Court of Criminal Appeals of Texas, 1952

Nelson v. State

Nelson v. State
Court of Criminal Appeals of Texas · Decided October 29, 1952 · Davidson, Morrison
158 Tex. Crim. 514; 257 S.W.2d 306; 1952 Tex. Crim. App. LEXIS 1416

Nelson v. State

Opinion of the Court

DAVIDSON, Judge.

This is a conviction for the crime of abortion; the punishment, two years in the penitentiary.

The statement of facts before us bears neither the approval of counsel for the state and for the appellant, nor that of the trial court. The court reporter, alone, certifies to the correctness of the facts therein set forth.

Such a statement of facts does not meet the requirements of Art. 759a, Vernon’s C. C. P., and is not entitled to be considered.

Without a statement of facts, the bills of exception appearing in the record cannot be appraised.

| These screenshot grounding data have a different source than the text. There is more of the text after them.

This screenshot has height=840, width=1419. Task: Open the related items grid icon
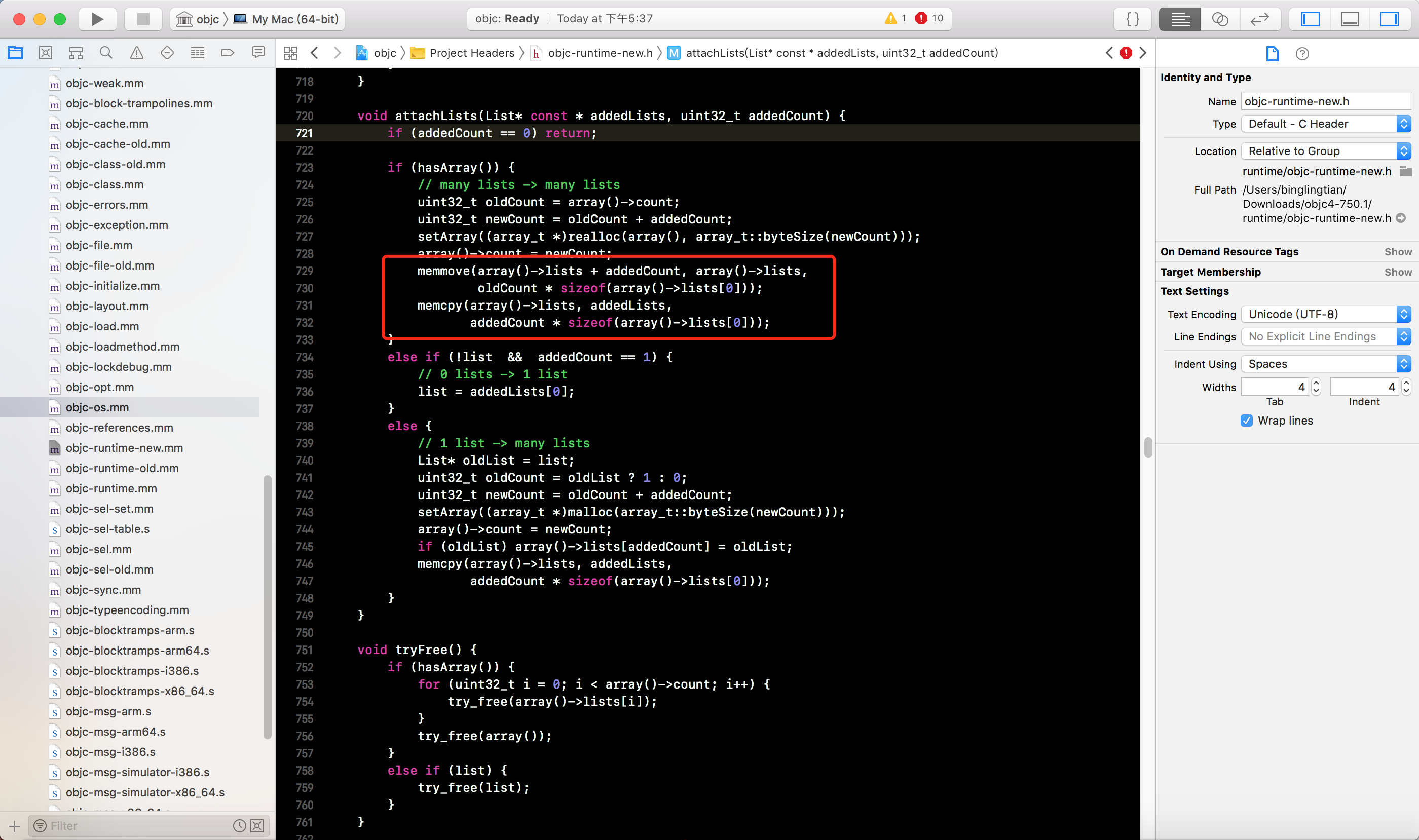pyautogui.click(x=290, y=53)
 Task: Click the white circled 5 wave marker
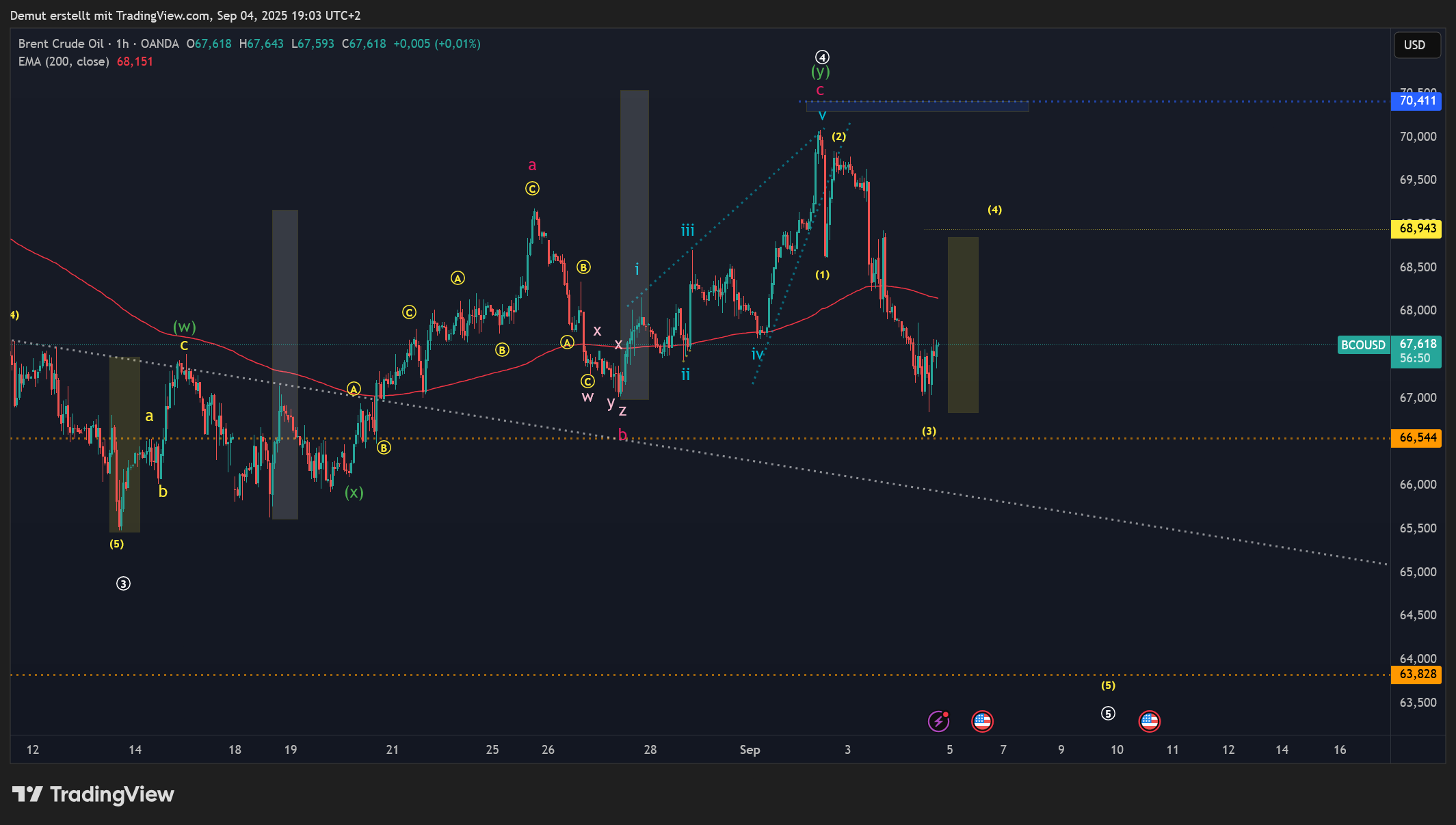coord(1108,714)
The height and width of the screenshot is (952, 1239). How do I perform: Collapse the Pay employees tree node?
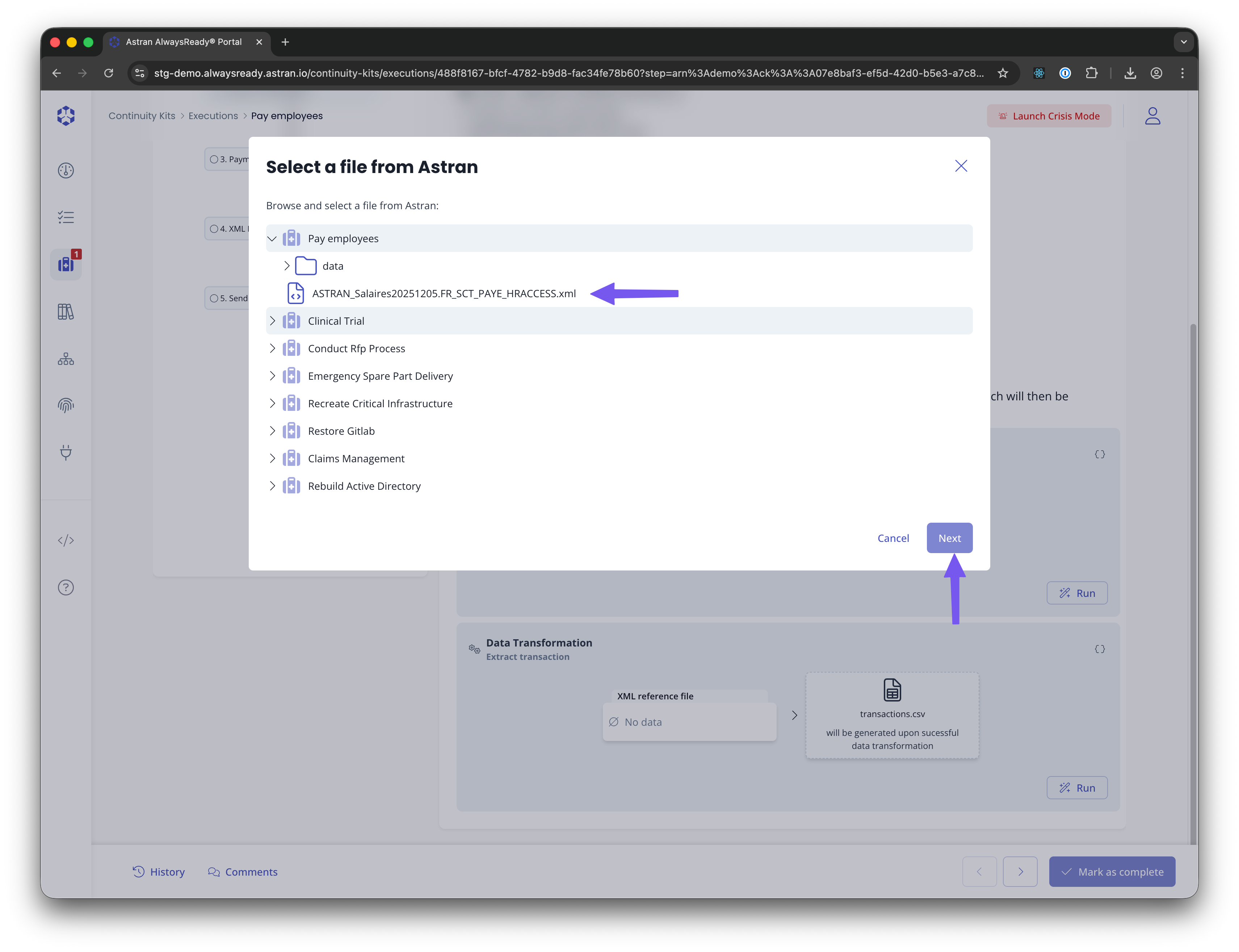coord(272,239)
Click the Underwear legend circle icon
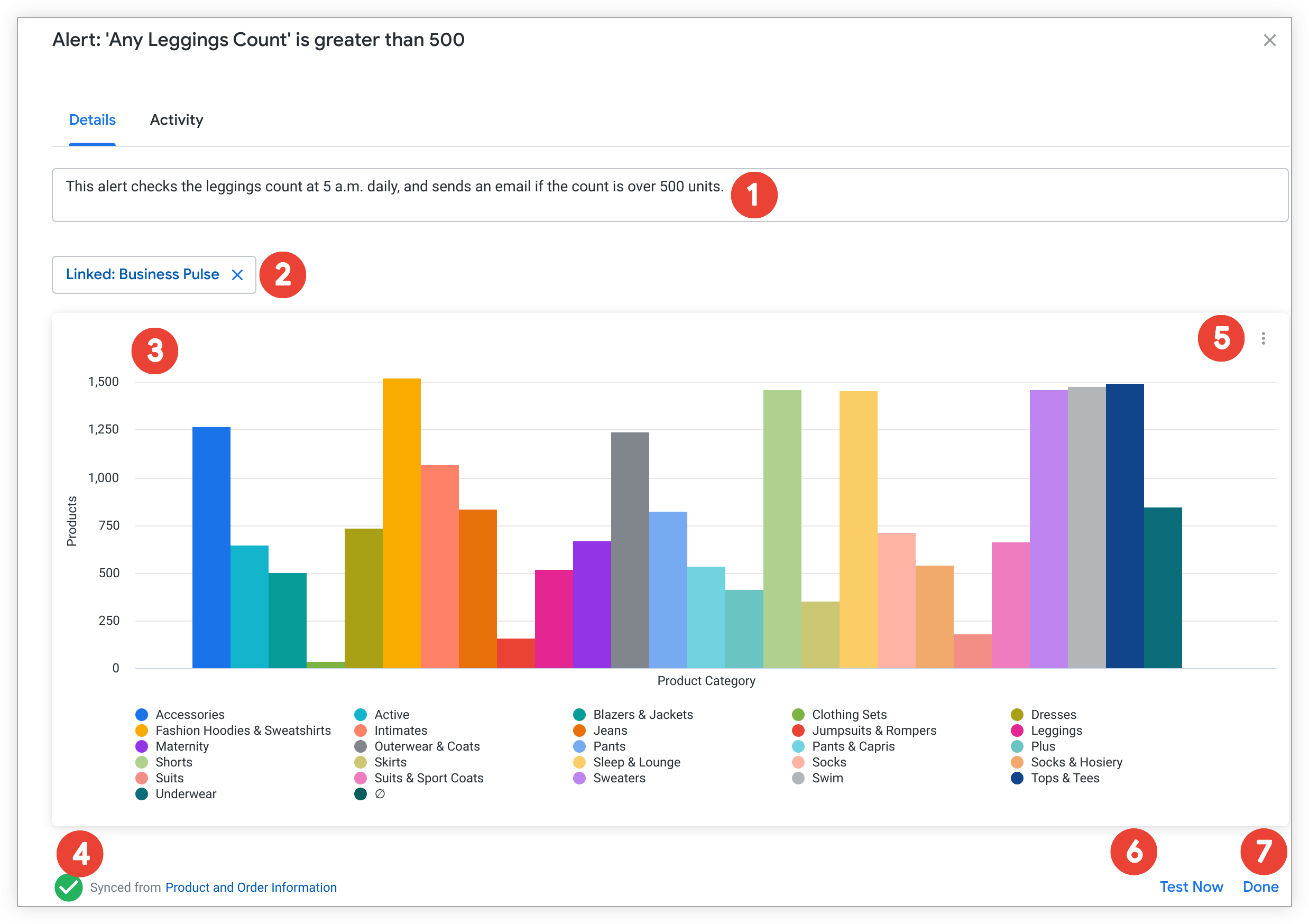Screen dimensions: 1309x924 pos(142,794)
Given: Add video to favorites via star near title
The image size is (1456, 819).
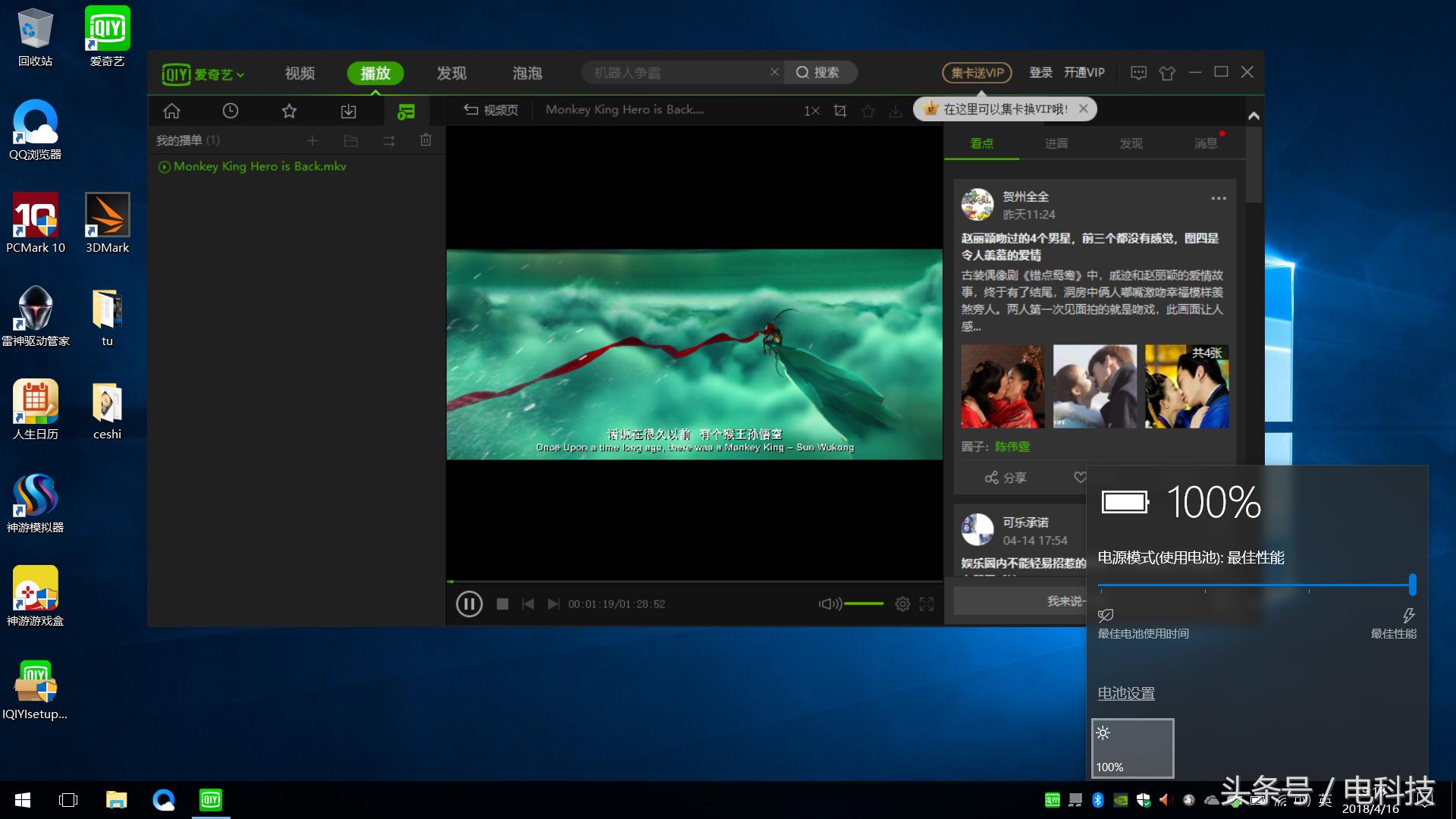Looking at the screenshot, I should (868, 111).
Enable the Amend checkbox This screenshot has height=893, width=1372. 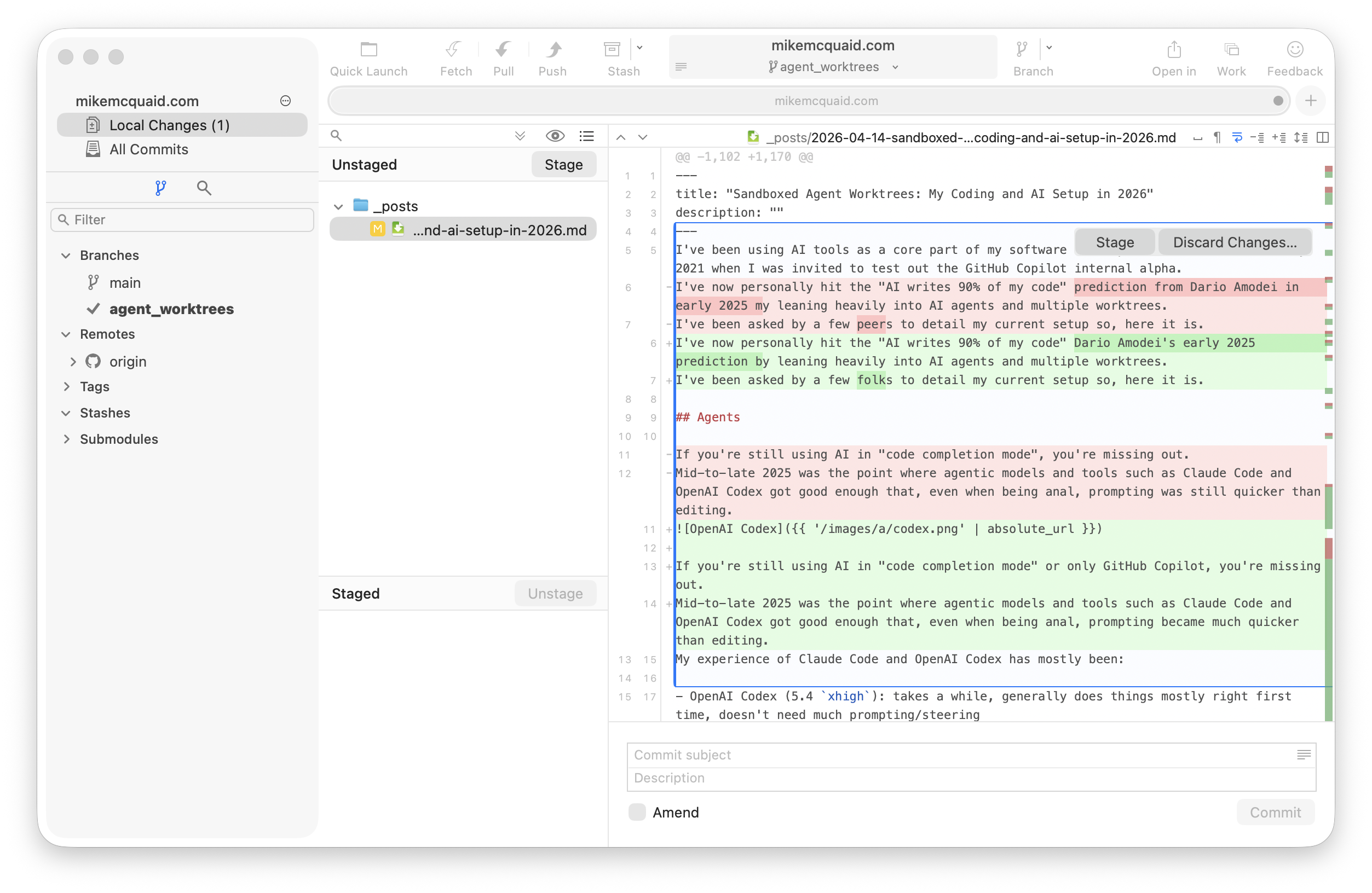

No error appearing, the judgment is affirmed.

Opinion approved by the court.

070rehearing

ON MOTION FOR REHEARING.

MORRISON, Judge.

At a previous day of this term, we affirmed this cause, because the statement of facts was not entitled to be considered.

Appellant has attempted to cure this defect by supplying this court with affidavits from the trial court, the prosecuting attorney, and his attorney.

We have carefully considered the same, together with able counsel’s brief, but remain convinced that sufficient diligence *516on the part of appellant and his counsel has not been shown to warrant a consideration thereof. This is not a case where the omission was an oversight of the trial court as is found in the cases cited by appellant.

The motion for rehearing is overruled.